But the forecast for core inflation - which excludes accommodation and private road transport costs - was held steady at zero to 1 per cent. The MAS uses core inflation as a gauge for monetary policy and medium-term price stability.

"Notwithstanding some upside risks to global price pressures, inflation in Singapore is projected to rise at a more gradual pace in H2 2021," the MAS said.

"While higher global oil prices will continue to pass through to domestic prices, surplus oil production capacity should cap further large price increases."

The MAS decision was in line with analyst expectations, and priced into the market with a slight strengthening of the Singapore dollar recently.

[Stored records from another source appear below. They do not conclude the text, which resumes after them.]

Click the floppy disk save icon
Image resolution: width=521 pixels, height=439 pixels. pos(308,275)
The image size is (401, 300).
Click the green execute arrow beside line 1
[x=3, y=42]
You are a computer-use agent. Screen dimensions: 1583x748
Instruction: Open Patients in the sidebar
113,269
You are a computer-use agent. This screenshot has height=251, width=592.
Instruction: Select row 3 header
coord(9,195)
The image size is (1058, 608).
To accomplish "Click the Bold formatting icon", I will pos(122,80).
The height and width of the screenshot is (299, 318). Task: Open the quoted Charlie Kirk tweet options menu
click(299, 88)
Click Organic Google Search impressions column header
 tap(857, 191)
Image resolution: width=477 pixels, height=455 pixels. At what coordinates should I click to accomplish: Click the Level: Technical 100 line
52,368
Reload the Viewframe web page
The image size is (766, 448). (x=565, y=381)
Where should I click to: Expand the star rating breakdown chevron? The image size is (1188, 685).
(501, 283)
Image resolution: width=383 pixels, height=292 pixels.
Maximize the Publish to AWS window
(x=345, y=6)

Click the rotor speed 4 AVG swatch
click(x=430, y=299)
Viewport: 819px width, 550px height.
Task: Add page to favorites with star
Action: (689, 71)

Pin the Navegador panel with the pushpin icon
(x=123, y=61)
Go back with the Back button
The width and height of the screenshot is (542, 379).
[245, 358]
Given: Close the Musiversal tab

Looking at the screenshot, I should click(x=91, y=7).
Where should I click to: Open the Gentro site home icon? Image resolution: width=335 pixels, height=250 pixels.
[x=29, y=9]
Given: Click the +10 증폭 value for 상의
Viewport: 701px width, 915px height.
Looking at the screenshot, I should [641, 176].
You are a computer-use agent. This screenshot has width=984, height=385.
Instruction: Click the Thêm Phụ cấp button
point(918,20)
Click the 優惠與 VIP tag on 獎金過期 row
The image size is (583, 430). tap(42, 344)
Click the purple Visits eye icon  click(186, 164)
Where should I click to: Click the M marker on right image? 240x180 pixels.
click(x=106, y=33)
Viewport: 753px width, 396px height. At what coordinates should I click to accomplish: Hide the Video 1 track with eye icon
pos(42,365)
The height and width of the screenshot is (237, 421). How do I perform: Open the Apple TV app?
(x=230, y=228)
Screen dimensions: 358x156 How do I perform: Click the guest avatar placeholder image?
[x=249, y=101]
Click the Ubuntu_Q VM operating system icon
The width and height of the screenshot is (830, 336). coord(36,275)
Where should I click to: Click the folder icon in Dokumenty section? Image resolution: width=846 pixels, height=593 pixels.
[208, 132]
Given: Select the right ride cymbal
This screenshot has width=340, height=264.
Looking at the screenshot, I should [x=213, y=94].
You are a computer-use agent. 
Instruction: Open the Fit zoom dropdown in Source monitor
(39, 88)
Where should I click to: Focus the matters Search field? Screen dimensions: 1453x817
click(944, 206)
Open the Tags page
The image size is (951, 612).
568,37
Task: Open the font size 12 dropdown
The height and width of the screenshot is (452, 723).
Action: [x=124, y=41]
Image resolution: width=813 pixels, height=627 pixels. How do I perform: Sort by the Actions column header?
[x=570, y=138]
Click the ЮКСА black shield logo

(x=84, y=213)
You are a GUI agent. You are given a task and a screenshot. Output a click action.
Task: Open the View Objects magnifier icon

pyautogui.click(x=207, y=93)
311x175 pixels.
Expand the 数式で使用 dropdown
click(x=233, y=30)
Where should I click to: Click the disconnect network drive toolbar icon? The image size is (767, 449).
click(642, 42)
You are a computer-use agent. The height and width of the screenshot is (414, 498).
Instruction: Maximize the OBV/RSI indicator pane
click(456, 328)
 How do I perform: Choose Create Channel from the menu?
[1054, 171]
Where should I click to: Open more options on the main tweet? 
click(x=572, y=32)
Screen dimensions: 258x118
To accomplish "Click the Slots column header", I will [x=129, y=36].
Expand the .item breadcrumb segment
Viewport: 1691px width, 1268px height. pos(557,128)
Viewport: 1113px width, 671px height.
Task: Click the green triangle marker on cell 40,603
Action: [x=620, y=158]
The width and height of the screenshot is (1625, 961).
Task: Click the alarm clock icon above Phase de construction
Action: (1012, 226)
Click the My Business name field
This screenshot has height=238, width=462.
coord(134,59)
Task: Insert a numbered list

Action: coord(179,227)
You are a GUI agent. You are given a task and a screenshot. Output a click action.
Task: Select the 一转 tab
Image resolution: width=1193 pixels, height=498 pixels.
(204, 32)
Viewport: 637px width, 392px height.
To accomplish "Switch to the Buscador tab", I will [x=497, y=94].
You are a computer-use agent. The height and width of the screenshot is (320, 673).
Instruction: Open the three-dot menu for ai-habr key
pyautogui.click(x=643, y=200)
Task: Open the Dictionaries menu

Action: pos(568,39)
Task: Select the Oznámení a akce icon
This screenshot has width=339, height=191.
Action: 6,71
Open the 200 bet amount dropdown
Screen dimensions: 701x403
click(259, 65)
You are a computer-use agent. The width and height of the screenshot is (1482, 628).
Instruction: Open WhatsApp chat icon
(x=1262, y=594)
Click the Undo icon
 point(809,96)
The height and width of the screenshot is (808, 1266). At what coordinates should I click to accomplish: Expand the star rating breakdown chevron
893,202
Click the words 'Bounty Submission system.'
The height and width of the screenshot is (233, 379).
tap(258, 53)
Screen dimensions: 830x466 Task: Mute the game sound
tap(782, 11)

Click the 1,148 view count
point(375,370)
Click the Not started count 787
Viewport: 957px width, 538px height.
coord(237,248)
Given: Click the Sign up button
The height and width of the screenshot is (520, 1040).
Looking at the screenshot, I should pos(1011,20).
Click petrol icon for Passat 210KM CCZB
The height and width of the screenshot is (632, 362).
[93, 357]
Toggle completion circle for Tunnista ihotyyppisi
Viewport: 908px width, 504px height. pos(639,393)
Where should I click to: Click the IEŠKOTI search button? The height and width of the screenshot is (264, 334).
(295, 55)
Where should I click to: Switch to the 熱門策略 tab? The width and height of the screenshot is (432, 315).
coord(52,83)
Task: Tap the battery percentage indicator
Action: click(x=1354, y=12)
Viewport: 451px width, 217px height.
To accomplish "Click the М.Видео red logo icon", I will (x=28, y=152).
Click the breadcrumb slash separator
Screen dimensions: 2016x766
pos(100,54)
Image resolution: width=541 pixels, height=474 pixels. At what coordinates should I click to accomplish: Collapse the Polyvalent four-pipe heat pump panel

That's as Ministry of Trade and Industry advance estimates on Wednesday showed gross domestic product (GDP) growth of 0.2 per cent in the first quarter of 2021.

"Singapore's GDP growth this year is likely to exceed the upper end of the official 4 per cent to 6 per cent forecast range, barring a setback to the global economy. The negative output gap in the economy will narrow through the course of 2021," the MAS noted.

Still, it added that output is expected to fall below potential in 2021, and core inflation, while tipped to rise gradually, "will remain short of its historical average".

Even as job conditions improve and private consumption recovers, the MAS projected "subdued wage growth as the slack in the labour market will take time to be fully absorbed".

Stephen Innes, chief global markets strategist at forex trader Axi, said that "there was only a slim chance of a hawkish surprise" in the monetary policy decision.

But the Singapore dollar "has scope to strengthen further, as the statement supports more hawkish action in October", he added in a morning note.

Similarly, DBS currency strategist Philip Wee said: "The improved outlook may wean the S$NEER off the mid-point to the centre in the upper half of its band." He has forecast an exchange rate of 1.37 against the greenback as at mid-year.